In Search of the Baiji: An Adventure in China
by D. W. Hoard and S. Wachter
Tongling is a small city on the banks of the Yangtze River about halfway between Nanjing and Wuhan. Tongling's main industry is copper mining, and it is the site of the Tongling Yangtze River Bridge, which will be the 3rd largest suspension bridge in the world once completed. (The Chinese people we met were typically very fond of superlatives, especially when applied to the achievements of their country. If something is in any way comparable to the largest, longest, oldest, smallest, or newest, then you can be certain that they will inform you of that fact.)
For us, Tongling was of interest for three reasons that we learned of before going to China: (1) the Tongling semi-natural reserve for the baiji has been established nearby; (2) a monument to the baiji has been erected outside one of the local hotels; and (3) the brewery in Tongling produces “baiji beer,” with a picture of the dolphin on the bottle.

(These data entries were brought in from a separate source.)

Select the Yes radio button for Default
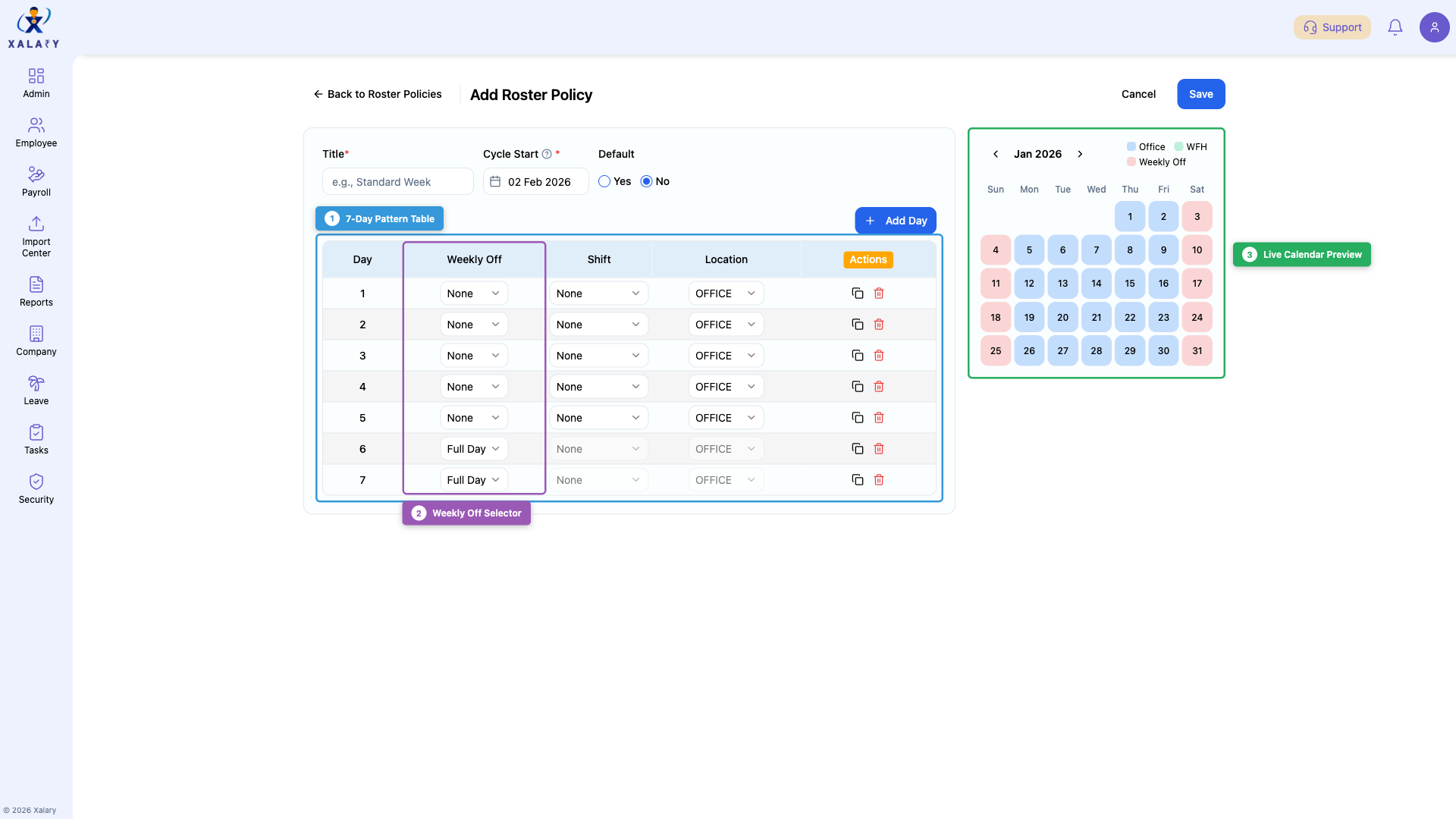Screen dimensions: 1456x819 (604, 181)
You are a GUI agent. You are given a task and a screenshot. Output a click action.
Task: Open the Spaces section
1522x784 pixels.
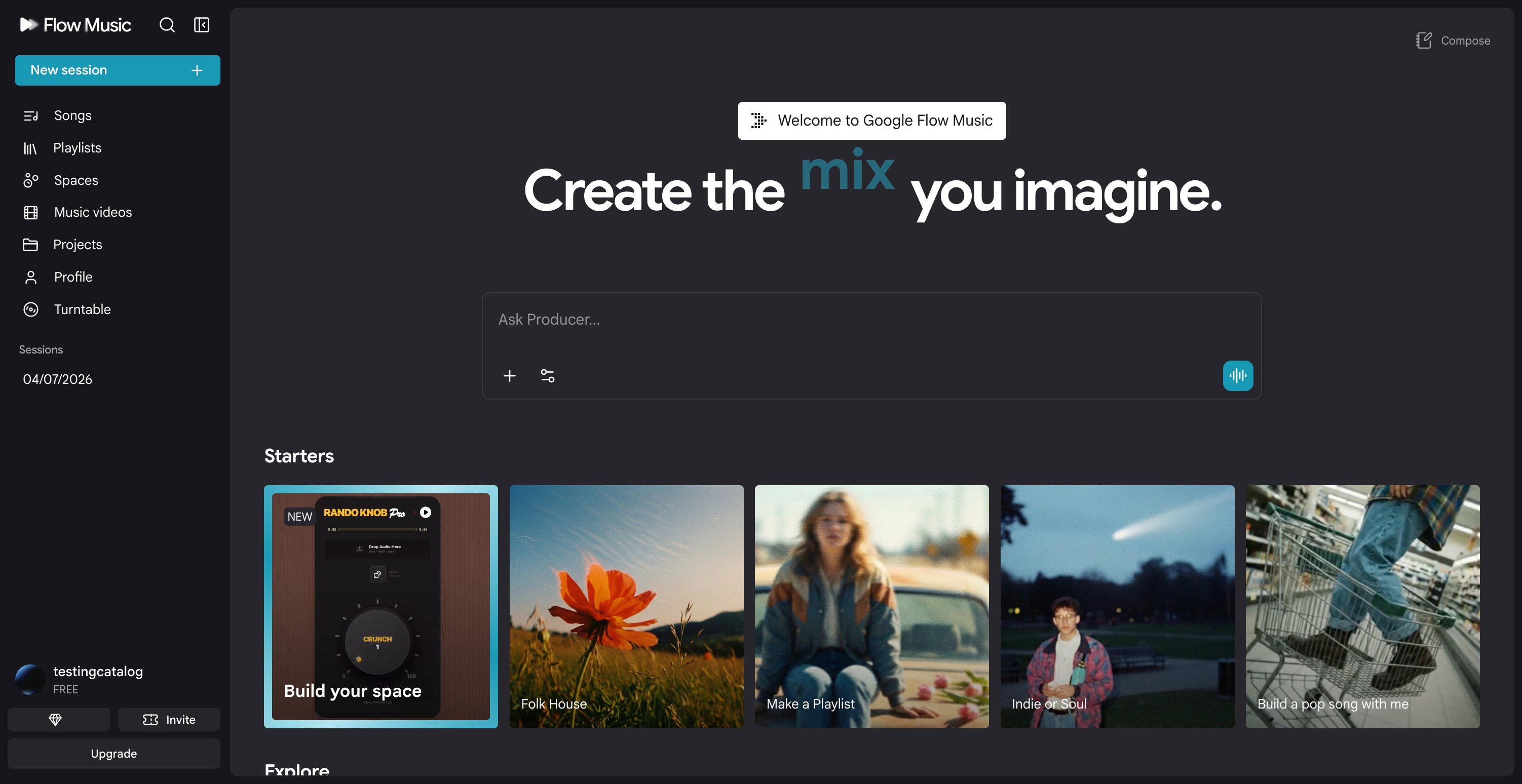click(x=75, y=180)
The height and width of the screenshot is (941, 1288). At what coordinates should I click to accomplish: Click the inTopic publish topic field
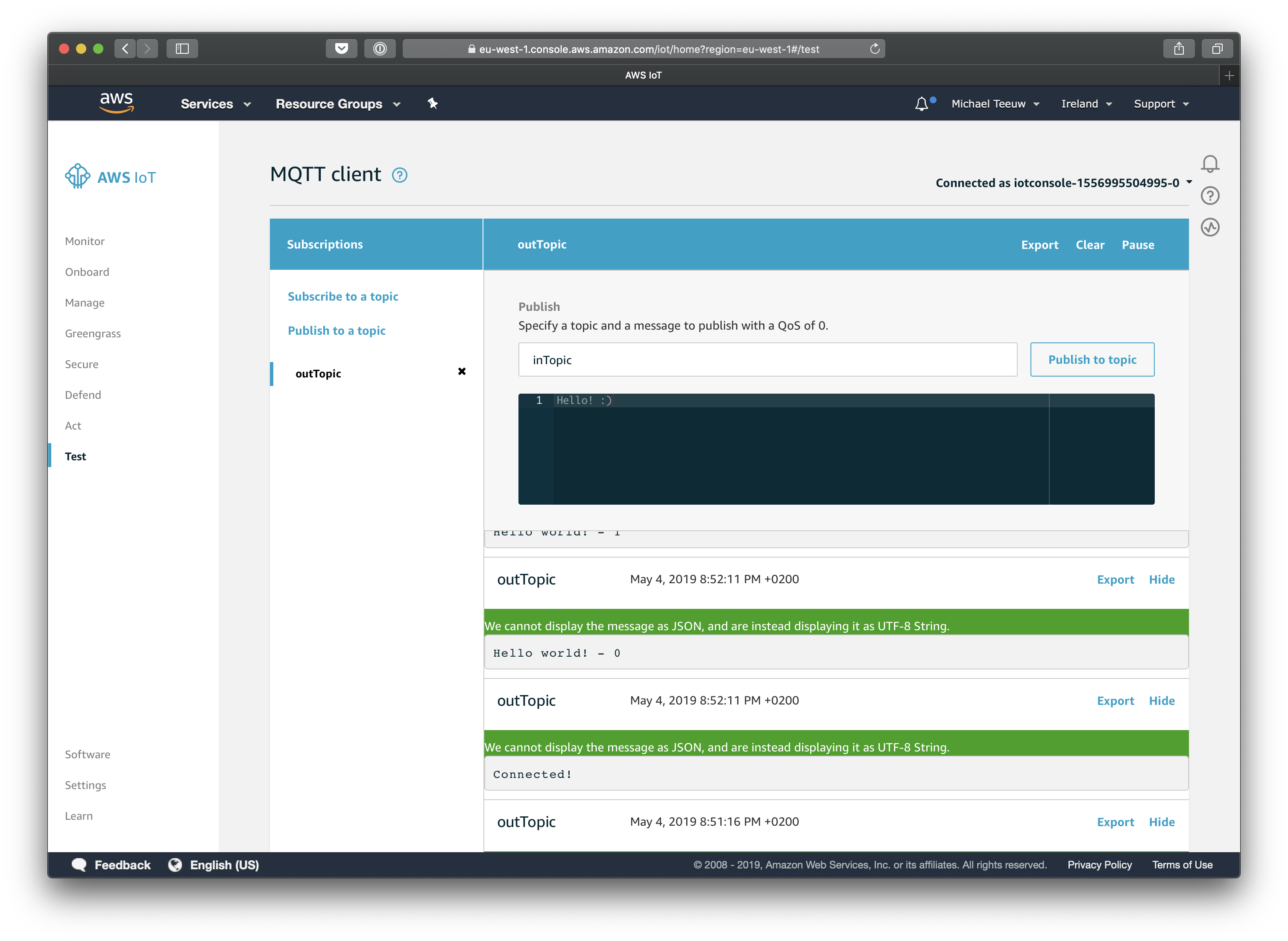coord(767,359)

While we were unable to visit the baiji reserve, we were successful in the other two regards.
There is only one hotel in Tongling that allows foreign guests, Tian Jing Hu Guesthouse, and they sell baiji beer in their cafeteria. We are pleased to report that even though neither of us is particularly fond of beer in general, we found the baiji beer to be quite pleasant, with a light and vaguely fruity taste.
Later, we attempted to locate the monument to the baiji by asking the hotel staff to show us its whereabouts on a map of Tongling. Since we were uncertain how to say “monument” or even “statue” in Chinese, we settled for drawing a rather crude picture of what we imagined a monument to the baiji might look like (it actually ended up looking like a dolphin standing on its tail on top of a birthday cake). This was a source of considerable amusement for them and frustration for us when we were given four or five different answers by as many people.
In the course of our frequent attempts to locate hotels, train stations, universities, etc., we discovered that the average Chinese person seems to love maps. There's no better way to gather a crowd on the street than to unfold a map and ask someone for directions. He or she will gleefully trace every street and contour with a finger, mumbling and occasionally chuckling, soon to be joined by several other passersby. Then, after they've satisfied their curiosity about the layout of their city, with wide grins, they'll point to a few apparently random spots on the map. Repeat the process a block away, and you'll get directions to a few more random spots. It's not that they're trying to misdirect you, it's just that they want to be helpful to the point of not telling you that they don't know where something is located. We figured out later that among the several different answers we received when asking for directions to the baiji monument in Tongling, we had actually been shown the locations of the “baiji beer” brewery and the baiji reserve, so clearly we had managed to get some inkling of our desire across to our impromptu guides.
Eventually, with the help of the English interpreter from the nearby Tongling Foreign Affairs Office, who had been summoned by the hotel staff, we discovered that the monument we were looking for was, in fact, on the grounds of the very hotel at which we were staying!